◆ The request
Reproduce the lines from the one containing "50) in the screenshot." to the one containing "This screenshot has width=1366, height=724.", replacing "particular" with "specific" and changing nothing else.

::: Data in this exercise

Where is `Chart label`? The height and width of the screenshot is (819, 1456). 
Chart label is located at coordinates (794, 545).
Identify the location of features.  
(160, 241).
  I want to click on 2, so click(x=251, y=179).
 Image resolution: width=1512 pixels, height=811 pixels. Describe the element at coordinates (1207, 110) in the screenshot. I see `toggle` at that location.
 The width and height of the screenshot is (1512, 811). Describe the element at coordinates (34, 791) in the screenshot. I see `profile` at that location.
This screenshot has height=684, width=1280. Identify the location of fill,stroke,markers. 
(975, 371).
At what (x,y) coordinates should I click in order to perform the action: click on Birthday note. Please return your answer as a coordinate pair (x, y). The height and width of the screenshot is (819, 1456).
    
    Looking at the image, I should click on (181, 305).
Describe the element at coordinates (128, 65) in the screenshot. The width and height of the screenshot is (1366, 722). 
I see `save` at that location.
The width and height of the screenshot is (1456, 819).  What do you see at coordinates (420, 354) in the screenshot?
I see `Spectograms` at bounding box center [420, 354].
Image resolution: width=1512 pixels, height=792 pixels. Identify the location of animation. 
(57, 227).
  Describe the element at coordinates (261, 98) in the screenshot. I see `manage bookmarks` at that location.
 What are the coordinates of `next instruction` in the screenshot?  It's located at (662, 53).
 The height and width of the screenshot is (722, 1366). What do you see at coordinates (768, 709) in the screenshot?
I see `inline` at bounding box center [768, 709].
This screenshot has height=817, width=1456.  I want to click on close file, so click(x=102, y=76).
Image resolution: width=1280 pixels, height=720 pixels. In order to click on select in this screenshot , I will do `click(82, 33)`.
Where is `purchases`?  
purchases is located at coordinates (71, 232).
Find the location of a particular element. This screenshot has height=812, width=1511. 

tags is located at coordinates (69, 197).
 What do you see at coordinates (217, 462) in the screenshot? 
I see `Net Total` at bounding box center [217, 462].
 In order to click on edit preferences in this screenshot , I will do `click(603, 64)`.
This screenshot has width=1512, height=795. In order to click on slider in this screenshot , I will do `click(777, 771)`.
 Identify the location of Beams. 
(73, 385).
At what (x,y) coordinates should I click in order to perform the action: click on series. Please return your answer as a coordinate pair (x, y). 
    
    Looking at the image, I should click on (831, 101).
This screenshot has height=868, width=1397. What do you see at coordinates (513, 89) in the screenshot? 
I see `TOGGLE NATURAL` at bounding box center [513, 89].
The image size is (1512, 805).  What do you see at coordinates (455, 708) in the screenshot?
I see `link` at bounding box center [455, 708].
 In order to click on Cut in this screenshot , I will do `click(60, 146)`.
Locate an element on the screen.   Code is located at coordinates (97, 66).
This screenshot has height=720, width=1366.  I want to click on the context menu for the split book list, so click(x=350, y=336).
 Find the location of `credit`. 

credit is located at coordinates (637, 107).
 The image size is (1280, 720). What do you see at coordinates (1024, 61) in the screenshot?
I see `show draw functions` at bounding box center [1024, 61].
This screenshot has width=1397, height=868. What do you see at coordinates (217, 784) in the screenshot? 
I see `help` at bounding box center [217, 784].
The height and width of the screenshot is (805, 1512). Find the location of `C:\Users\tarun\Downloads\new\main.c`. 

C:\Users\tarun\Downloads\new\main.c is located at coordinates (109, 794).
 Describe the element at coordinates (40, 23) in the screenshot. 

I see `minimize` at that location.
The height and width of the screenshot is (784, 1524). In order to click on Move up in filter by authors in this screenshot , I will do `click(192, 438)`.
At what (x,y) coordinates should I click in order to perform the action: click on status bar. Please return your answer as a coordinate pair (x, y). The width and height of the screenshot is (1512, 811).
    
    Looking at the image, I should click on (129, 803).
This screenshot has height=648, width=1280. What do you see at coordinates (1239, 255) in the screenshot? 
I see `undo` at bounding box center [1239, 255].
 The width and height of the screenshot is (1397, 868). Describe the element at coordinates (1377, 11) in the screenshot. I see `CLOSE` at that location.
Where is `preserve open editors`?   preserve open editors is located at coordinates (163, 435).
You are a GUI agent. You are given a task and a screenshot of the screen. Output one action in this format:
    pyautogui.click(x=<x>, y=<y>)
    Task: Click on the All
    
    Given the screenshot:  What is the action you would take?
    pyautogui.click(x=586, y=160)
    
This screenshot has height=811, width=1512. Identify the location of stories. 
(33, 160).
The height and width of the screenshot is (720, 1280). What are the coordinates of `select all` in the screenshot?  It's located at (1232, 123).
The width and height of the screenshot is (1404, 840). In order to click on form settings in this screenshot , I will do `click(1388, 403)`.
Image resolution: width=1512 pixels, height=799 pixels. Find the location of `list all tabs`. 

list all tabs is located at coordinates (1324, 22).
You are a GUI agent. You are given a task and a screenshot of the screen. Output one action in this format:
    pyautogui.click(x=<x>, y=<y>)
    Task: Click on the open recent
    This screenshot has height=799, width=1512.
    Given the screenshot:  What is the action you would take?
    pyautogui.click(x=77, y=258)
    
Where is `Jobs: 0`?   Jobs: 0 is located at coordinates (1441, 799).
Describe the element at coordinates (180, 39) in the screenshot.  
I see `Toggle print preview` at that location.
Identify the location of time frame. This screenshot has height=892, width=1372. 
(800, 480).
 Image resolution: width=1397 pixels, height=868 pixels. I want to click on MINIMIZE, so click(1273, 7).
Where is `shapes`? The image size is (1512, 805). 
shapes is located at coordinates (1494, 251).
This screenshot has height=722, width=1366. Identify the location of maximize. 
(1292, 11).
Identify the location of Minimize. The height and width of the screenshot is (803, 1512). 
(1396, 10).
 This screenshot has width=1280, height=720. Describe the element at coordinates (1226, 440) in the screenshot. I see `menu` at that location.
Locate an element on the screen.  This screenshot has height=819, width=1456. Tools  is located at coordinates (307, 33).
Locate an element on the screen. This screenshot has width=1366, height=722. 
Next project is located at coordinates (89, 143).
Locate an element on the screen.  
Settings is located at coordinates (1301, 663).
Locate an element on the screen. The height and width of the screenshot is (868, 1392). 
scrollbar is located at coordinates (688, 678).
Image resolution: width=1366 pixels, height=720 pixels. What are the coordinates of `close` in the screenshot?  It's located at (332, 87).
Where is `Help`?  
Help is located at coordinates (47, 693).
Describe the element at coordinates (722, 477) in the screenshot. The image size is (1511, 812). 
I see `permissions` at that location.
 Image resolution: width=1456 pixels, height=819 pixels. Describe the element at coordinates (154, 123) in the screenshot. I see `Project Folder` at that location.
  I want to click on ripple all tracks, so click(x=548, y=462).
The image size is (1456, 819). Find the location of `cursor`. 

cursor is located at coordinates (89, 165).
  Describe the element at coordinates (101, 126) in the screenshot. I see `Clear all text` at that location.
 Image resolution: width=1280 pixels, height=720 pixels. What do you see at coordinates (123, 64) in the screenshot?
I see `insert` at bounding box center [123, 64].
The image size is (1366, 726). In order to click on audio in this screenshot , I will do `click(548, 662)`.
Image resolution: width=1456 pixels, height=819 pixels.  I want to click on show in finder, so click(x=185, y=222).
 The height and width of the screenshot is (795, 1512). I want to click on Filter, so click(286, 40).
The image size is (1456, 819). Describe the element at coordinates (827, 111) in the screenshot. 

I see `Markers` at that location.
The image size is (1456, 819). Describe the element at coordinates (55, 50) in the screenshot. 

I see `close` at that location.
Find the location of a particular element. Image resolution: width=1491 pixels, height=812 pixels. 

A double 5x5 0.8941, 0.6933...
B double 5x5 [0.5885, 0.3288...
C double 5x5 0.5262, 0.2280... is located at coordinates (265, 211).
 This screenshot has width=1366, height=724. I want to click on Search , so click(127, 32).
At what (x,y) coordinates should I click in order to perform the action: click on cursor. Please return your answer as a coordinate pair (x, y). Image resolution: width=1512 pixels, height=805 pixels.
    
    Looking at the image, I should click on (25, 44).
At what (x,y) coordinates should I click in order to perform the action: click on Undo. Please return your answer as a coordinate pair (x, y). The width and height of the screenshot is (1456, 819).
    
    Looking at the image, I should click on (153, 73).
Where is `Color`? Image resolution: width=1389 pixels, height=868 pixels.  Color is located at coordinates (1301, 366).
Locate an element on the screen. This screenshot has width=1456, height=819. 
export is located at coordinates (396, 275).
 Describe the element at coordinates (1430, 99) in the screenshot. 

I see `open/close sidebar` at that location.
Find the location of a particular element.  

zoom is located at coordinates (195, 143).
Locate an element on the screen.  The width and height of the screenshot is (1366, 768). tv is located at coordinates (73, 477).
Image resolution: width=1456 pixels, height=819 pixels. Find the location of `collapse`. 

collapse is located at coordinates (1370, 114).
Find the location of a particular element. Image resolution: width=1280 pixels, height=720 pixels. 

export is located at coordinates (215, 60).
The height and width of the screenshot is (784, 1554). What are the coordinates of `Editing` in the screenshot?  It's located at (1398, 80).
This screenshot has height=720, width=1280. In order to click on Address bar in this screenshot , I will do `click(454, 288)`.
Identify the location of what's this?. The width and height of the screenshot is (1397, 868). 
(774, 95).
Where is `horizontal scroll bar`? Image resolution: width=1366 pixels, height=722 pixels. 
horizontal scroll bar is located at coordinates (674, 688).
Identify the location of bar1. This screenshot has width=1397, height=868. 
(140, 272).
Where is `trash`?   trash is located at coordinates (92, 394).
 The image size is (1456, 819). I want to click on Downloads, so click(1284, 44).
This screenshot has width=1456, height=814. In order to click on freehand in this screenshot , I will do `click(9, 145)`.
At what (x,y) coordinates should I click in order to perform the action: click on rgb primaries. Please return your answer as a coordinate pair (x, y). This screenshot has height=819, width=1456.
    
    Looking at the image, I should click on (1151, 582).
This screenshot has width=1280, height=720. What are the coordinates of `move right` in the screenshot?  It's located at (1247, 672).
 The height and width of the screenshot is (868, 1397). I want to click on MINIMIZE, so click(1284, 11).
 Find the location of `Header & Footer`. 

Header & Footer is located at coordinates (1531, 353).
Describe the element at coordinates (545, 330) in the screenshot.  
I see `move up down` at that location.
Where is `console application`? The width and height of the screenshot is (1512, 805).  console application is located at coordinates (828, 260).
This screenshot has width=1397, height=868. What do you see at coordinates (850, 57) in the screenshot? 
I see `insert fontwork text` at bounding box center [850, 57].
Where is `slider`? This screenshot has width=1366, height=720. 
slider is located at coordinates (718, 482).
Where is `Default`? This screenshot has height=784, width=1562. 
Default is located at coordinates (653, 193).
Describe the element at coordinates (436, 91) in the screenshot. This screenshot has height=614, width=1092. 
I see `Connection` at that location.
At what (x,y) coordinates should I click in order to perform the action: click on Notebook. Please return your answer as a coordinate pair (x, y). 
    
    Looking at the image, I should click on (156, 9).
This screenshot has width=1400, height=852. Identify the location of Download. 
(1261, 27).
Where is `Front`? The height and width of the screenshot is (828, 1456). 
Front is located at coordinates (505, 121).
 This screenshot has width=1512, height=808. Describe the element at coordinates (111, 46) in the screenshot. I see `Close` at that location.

::::::

◆ Reply to the exercise
The image size is (1456, 819). Describe the element at coordinates (55, 50) in the screenshot. 

I see `close` at that location.
Find the location of a specific element. Image resolution: width=1491 pixels, height=812 pixels. 

A double 5x5 0.8941, 0.6933...
B double 5x5 [0.5885, 0.3288...
C double 5x5 0.5262, 0.2280... is located at coordinates (265, 211).
 This screenshot has width=1366, height=724. I want to click on Search , so click(127, 32).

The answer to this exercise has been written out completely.